In de aanloop naar de jaarvergadering lag Toyota onder vuur door onder meer het pensioenfonds van New York en dat van Denemarken die het bedrijf ervan beschuldigen dat hun lobbyactiviteiten de overgang naar elektrische auto's op batterijen ondermijnen. "Toyota's aanpak plaatst het bedrijf in een nadelige concurrentiepositie ten opzichte van zijn concurrenten, die een veel grotere inzet hebben getoond om over te schakelen op elektrische voertuigen met accu's," klinkt het.

BEV’s met de handrem op

Het bedrijf wil tegen 2030 zo’n 60 miljard besteden aan de elektrificatie van haar auto's, waarvan de helft is voor de ontwikkeling van volledig elektrische voertuigen. Toch verwacht het een jaarlijkse verkoop van dergelijke auto's te bereiken van slechts 3,5 miljoen voertuigen tegen het einde van het decennium, of ongeveer een derde van de huidige verkoop. Pas vorige maand rolde Toyota zijn eerste in massa geproduceerde volledig elektrische auto uit in eigen land, zij het alleen voor leasing.

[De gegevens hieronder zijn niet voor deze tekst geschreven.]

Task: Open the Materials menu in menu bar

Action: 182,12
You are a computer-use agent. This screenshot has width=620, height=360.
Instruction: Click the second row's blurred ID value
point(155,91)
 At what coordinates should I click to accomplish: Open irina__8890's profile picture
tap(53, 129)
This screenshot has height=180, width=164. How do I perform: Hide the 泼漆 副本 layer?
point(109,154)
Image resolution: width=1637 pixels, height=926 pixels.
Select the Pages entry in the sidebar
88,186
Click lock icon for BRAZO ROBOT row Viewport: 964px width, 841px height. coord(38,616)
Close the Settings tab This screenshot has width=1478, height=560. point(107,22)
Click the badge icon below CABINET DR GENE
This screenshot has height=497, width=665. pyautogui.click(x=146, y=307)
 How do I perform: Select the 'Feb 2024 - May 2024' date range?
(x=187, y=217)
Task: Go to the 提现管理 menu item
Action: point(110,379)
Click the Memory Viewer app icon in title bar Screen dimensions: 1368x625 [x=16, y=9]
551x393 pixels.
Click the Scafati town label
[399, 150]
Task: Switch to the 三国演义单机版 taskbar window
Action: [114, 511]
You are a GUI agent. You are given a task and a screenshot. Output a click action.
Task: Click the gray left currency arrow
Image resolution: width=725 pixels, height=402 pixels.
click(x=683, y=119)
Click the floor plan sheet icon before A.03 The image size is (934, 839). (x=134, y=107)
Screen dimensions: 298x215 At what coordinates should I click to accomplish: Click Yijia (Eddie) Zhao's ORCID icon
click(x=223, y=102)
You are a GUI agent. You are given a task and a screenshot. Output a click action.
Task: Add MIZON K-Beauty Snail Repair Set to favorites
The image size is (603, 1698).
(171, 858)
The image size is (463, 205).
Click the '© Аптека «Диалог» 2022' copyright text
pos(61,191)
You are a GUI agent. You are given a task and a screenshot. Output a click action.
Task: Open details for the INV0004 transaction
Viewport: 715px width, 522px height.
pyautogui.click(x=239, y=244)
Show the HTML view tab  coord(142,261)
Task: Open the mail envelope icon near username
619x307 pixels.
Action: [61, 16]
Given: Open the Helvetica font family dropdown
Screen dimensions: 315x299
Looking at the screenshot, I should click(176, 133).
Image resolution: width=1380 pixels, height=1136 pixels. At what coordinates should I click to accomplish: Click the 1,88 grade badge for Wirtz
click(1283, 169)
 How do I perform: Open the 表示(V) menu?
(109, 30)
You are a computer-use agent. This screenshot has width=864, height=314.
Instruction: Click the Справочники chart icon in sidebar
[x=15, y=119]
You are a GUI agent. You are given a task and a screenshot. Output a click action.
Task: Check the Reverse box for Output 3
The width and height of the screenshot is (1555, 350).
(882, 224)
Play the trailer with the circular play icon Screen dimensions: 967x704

In Toyota, thuisbasis voor het gelijknamige automerk, laten ze zich echter niet opjagen. Op de jaarvergadering verdedigde 's werelds grootste automaker zijn standpunt dat het zou vasthouden aan verschillende technologieën, waaronder brandstofcelvoertuigen en hybriden, die het in de afgelopen twee decennia een leider in schonere auto's heeft gemaakt.
 

Opties

"Het doel is koolstofneutraliteit," vertelde Toyota's Chief Technology Officer, maar een verscheidenheid van opties moet beschikbaar zijn en de autofabrikant moet de keuze van klanten niet beperken. Toyota stelt dat hybrides nog steeds zinvol zijn in markten waar de infrastructuur nog niet klaar is om een snellere overgang naar BEV's (battery electric verhicles) te ondersteunen, en onderzoekt de levensvatbaarheid van groene brandstoffen voor auto's met verbrandingsmotor, waaronder waterstof

Niet de meest gekozen weg

De strategie is opvallend. Andere klassieke autobouwers haasten zich om zo snel mogelijk een plan uit te tekenen en een pad aan investeerders voor te leggen waarin ze zo snel mogelijk af lijken te willen van de bouw van auto’s met verbrandingsmotoren. En dat is ook nodig. Volgens sectoranalist Kurt Ruts van KBC Asset Management willen beleggers een vaste einddatum horen vanaf wanneer er geen auto’s met verbrandingsmotor meer gebouwd zullen worden (zo snel mogelijk). En die EV’s dienen liefst ook op een puur elektrisch platform geproduceerd te worden (zoals het MEB bij Volkswagen). Een autobedrijf dat zijn opties open houdt en vandaag niet ‘all-in’ is op het vlak van EV’s wordt vandaag de dag door beleggers meewarig bekeken.

Onder meer bij Ford zijn ze niet doof voor die boodschap. De Amerikaanse autobouwer kondigde eerder dit jaar een verhoging aan van de geplande investeringen van 30 naar 50 miljard dollar tegen 2026 en, belangrijker nog, de bevestiging dat de EV-activiteiten in een afzonderlijke divisie worden ondergebracht.